[begin DATA TO PROCESS]
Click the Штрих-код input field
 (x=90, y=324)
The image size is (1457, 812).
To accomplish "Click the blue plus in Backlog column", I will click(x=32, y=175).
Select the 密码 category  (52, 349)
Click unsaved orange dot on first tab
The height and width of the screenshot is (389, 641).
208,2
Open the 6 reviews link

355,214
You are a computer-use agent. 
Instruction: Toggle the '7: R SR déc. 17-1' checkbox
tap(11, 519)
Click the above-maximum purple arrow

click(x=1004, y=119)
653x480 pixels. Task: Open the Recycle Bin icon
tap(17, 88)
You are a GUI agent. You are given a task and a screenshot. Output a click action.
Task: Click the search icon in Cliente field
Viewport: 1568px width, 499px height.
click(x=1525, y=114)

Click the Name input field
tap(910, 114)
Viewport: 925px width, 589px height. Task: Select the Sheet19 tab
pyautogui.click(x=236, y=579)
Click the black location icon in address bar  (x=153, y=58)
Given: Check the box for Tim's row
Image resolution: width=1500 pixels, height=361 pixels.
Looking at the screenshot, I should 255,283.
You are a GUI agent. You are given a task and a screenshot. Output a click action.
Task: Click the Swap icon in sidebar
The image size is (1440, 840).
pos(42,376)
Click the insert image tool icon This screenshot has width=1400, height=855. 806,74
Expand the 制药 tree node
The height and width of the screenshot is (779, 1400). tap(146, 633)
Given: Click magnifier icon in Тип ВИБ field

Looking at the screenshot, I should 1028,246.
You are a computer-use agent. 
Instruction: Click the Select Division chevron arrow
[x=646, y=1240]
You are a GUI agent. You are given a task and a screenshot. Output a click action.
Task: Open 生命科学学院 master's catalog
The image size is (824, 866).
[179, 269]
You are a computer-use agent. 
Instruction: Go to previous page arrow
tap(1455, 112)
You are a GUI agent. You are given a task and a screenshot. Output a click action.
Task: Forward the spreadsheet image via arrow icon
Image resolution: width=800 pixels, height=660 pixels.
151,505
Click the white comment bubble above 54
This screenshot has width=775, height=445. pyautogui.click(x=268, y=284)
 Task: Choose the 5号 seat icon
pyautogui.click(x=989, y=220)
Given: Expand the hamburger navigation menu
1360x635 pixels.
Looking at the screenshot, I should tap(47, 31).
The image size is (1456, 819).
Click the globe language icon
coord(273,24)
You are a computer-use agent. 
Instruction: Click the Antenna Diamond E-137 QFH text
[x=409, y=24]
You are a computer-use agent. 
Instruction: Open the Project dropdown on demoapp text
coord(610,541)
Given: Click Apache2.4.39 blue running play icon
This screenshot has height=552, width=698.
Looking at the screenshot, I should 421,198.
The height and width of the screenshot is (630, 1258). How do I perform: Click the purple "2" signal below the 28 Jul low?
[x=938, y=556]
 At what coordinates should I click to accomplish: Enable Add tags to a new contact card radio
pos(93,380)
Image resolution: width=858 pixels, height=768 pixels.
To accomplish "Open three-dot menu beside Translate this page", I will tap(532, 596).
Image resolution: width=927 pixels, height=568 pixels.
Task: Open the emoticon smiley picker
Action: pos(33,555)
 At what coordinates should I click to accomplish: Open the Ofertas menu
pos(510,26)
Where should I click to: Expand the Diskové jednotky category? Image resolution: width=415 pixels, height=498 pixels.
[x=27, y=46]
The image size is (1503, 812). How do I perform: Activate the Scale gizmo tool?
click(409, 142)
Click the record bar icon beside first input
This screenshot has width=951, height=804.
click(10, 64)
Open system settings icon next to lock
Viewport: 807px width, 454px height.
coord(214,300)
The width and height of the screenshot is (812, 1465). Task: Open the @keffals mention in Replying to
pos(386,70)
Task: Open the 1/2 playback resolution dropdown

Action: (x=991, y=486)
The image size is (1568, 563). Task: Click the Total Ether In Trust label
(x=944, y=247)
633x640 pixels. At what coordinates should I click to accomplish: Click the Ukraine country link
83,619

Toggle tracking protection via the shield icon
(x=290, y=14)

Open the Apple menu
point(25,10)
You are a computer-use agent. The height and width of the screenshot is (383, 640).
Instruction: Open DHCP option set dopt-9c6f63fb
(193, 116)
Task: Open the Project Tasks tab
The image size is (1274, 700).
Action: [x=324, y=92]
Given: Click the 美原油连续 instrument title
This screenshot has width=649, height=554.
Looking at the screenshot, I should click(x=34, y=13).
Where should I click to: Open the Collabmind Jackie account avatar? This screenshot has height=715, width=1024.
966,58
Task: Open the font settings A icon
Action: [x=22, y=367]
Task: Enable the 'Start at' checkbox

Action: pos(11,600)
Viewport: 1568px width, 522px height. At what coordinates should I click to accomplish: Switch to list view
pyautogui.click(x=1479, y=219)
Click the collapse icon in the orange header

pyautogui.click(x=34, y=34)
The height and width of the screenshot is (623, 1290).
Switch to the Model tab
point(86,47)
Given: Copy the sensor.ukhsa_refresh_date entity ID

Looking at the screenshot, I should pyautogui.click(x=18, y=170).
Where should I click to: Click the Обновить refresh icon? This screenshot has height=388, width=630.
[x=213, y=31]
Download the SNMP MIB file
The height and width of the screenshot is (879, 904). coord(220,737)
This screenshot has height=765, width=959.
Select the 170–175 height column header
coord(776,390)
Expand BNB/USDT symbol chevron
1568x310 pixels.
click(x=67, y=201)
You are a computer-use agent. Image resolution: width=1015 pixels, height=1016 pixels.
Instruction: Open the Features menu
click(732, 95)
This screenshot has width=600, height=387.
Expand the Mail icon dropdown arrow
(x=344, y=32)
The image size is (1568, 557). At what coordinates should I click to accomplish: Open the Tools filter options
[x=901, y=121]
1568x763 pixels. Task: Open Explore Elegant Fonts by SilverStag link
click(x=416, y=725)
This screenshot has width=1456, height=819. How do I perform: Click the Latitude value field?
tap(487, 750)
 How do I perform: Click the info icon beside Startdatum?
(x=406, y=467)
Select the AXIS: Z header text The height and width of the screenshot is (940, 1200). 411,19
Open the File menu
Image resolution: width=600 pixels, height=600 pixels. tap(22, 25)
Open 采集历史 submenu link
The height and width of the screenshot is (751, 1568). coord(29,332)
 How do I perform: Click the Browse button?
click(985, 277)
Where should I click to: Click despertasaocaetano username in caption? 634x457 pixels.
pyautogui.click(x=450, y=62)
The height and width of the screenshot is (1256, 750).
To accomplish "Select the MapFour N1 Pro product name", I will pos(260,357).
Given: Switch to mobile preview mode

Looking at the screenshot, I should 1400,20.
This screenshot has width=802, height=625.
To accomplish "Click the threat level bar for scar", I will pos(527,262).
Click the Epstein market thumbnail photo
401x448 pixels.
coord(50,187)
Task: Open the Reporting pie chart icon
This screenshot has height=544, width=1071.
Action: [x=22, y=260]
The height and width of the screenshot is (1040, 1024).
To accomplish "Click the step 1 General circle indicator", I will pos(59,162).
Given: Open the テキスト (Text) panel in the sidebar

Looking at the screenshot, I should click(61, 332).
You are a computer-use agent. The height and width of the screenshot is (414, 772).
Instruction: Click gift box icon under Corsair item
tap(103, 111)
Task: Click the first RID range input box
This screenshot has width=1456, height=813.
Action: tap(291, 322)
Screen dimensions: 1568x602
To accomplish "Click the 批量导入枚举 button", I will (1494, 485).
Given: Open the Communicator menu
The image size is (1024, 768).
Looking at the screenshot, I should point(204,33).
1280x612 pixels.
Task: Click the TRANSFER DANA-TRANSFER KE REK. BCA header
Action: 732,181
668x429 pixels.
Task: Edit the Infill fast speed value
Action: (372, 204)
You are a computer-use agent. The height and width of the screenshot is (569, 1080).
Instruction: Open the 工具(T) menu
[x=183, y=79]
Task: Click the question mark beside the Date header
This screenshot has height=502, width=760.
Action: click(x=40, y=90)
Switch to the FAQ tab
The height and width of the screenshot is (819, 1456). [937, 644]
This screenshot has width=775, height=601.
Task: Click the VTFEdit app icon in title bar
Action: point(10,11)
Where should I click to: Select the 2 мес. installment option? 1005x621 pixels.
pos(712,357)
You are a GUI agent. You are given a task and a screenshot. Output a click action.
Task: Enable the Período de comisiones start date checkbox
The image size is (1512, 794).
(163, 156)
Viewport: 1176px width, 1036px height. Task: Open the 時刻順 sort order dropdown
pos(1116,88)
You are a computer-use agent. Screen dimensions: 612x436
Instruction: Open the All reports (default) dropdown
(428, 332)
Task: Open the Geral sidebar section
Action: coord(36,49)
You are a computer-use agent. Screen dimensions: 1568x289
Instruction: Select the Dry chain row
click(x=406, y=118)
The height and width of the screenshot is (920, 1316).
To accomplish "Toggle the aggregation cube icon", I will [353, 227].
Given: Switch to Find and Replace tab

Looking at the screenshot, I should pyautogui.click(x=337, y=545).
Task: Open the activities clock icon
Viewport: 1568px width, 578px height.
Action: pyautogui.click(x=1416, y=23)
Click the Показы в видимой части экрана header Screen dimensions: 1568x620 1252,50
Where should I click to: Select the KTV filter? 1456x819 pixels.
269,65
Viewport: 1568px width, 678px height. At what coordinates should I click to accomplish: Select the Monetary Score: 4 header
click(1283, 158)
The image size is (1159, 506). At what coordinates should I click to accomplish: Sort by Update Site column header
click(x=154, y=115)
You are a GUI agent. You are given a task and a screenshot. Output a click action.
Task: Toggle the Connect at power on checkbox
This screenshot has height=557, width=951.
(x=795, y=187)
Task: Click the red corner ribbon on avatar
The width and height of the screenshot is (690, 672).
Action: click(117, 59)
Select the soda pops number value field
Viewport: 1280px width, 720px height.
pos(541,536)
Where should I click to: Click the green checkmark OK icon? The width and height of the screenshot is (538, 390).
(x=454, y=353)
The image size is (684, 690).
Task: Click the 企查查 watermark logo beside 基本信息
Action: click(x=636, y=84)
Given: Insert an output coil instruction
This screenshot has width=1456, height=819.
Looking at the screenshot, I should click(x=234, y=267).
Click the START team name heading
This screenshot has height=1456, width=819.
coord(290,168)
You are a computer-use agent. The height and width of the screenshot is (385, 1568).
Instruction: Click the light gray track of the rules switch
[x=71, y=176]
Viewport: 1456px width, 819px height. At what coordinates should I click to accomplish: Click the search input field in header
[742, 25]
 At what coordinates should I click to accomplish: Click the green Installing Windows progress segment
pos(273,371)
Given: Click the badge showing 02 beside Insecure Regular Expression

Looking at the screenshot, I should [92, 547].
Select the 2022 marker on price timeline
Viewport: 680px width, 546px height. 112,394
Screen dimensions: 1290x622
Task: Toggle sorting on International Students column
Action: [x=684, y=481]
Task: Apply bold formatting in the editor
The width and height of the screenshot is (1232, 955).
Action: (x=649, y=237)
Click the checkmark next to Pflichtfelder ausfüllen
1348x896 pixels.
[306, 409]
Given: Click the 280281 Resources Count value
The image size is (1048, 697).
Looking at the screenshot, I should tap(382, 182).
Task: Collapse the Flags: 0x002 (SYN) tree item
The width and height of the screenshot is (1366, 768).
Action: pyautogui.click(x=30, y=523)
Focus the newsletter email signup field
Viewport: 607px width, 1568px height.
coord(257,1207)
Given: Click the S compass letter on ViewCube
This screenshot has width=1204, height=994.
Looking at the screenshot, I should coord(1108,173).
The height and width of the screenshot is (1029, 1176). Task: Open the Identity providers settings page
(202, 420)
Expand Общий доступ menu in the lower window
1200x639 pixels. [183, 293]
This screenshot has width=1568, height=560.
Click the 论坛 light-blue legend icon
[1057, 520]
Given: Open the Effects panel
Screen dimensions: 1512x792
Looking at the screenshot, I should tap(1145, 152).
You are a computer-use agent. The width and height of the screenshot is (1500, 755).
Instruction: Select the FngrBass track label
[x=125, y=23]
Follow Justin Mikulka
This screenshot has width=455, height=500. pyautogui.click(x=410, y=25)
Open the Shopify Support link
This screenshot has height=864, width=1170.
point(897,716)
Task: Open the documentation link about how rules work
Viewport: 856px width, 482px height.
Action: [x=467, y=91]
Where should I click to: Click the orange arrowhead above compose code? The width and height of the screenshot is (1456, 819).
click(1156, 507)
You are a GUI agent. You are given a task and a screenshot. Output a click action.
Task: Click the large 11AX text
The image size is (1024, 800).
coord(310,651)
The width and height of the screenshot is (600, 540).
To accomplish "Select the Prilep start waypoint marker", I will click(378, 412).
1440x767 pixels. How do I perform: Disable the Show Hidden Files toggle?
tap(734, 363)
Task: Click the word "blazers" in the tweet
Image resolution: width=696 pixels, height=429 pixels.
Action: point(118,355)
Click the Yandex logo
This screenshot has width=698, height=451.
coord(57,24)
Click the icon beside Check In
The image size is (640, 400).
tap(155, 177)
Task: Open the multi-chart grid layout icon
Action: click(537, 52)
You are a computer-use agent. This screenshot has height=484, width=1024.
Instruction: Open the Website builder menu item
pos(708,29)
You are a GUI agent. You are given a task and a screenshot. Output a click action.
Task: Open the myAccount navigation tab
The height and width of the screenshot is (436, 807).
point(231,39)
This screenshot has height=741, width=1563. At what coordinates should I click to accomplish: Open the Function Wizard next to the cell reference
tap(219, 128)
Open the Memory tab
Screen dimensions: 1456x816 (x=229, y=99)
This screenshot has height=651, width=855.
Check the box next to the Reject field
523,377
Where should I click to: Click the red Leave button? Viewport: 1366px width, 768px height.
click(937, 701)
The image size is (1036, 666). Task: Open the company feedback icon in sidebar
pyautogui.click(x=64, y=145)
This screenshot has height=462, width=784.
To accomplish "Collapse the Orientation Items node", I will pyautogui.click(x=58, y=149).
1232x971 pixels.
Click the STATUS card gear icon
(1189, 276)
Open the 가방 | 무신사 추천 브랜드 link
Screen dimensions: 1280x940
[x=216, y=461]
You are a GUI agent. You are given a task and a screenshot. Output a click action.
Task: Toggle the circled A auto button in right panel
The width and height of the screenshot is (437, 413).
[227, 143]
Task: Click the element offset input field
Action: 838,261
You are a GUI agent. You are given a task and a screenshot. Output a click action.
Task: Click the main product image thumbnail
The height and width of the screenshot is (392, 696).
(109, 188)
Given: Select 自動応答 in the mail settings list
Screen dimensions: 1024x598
[end DATA TO PROCESS]
WORK TO DO. Rewrite the lines starting at the one containing "This screenshot has width=1568, height=560." and ending at the one containing "click(1156, 507)" as a Markdown table with the columns Row and Line, numbering each row and omitting any blank lines.

RESPONSE TO THIS TASK.
| Row | Line |
|---|---|
| 1 | This screenshot has width=1568, height=560. |
| 2 | Click the 论坛 light-blue legend icon |
| 3 | [1057, 520] |
| 4 | Given: Open the Effects panel |
| 5 | Screen dimensions: 1512x792 |
| 6 | Looking at the screenshot, I should tap(1145, 152). |
| 7 | You are a computer-use agent. The width and height of the screenshot is (1500, 755). |
| 8 | Instruction: Select the FngrBass track label |
| 9 | [x=125, y=23] |
| 10 | Follow Justin Mikulka |
| 11 | This screenshot has width=455, height=500. pyautogui.click(x=410, y=25) |
| 12 | Open the Shopify Support link |
| 13 | This screenshot has height=864, width=1170. |
| 14 | point(897,716) |
| 15 | Task: Open the documentation link about how rules work |
| 16 | Viewport: 856px width, 482px height. |
| 17 | Action: [x=467, y=91] |
| 18 | Where should I click to: Click the orange arrowhead above compose code? The width and height of the screenshot is (1456, 819). |
| 19 | click(1156, 507) |